イジワル同期は溺愛パパ⁉ でした

元カレと再会


タクシーを降りると、新大阪駅の構内をフラフラと進む。

多くの人が行き交う新大阪駅で、肩を寄せ合って構内を進む恋人たちについ目が向いてしまう。

本当だったら私も、朝陽と一緒にクリスマスイルミネーションを見て微笑み合っていたはずなのに……。

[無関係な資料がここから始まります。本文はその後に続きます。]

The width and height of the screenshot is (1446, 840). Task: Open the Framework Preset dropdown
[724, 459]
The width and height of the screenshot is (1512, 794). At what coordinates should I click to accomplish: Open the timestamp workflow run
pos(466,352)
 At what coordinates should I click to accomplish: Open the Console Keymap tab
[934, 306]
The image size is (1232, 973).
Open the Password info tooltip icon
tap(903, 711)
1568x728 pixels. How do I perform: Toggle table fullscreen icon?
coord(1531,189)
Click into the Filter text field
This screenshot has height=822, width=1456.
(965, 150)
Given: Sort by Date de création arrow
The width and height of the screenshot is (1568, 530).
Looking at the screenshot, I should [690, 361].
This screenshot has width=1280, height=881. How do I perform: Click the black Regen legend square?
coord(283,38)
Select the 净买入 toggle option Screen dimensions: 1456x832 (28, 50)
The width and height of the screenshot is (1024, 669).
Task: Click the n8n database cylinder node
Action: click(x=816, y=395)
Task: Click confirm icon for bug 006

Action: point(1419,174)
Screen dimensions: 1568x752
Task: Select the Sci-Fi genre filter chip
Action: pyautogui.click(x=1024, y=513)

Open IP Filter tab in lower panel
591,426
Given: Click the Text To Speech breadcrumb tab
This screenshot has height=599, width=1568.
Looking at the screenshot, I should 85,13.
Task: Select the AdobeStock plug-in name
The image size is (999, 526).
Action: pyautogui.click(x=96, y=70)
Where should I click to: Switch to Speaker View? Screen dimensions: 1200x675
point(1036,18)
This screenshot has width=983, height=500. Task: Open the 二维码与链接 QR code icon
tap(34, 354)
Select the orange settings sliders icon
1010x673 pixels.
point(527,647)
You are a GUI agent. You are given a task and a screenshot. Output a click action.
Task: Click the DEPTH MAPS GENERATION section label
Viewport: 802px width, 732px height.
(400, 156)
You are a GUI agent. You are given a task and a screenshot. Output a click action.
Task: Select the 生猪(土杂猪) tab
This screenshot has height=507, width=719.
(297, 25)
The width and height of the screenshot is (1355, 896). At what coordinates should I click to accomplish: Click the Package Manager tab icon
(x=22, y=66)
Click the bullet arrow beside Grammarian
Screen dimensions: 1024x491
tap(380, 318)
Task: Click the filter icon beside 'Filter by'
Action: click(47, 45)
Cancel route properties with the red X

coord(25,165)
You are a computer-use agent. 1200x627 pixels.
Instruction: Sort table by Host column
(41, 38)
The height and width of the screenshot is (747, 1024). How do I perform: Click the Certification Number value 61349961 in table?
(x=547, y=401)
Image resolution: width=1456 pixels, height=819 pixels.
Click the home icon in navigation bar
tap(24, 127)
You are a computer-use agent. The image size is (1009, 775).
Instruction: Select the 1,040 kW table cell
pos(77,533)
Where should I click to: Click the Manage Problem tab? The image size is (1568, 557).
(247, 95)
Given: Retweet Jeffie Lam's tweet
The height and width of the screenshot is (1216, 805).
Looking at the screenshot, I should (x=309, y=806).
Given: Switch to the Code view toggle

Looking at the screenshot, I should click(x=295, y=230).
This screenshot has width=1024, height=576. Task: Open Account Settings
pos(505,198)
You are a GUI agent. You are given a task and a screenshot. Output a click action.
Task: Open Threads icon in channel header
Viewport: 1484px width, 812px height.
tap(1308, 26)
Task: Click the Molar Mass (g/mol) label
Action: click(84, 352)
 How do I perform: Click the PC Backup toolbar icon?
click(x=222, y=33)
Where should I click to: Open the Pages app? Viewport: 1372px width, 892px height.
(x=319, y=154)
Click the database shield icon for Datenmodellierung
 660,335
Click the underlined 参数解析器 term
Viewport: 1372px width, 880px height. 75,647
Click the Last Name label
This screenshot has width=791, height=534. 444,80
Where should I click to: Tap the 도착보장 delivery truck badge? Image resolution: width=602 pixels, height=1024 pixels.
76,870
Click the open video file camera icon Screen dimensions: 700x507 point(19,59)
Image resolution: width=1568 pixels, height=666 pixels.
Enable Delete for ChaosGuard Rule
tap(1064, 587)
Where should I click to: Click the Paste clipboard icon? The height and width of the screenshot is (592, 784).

幸せそうな恋人たちとすれ違うたび、今、私はどうしてひとりなのだろうという思いが涙とともに込み上げてきた。そのとき……。

「穂香?」

不意に聞こえてきた声に反応した私の足がピタリと止まる。

「えっ? 根本さん?」

涙で視界が揺らめく中でも、自分を呼び止めた人物が根本さんだとわかったことに驚きながら元カレを見つめた。

「どうして大阪に?って、あれ? どうしたの?」

目を丸くした根本さんに顔を覗き込まれ、自分が半泣きしていたことを思い出した。

目尻に滲んだ涙を指先で慌てて拭う。けれど朝陽しか頼る人のいない大阪でまさかの再会を果たした根本さんを前に、緊張の糸がプツリと切れて大粒の涙が瞳からポロポロとこぼれ落ちてしまった。

新大阪駅の構内で泣いたら目立ってしまう。

「……ご、ごめんなさい」

これ以上、根本さんに迷惑かけるわけにはいかない。

震えた声で謝ると、根本さんの前から立ち去るために足を一歩踏み出した。その矢先、不意に手首を掴まれる。

「穂香。俺でよかったら話を聞くよ」

元カレの優しくて温かい言葉を聞き、私の涙腺が再び崩壊した。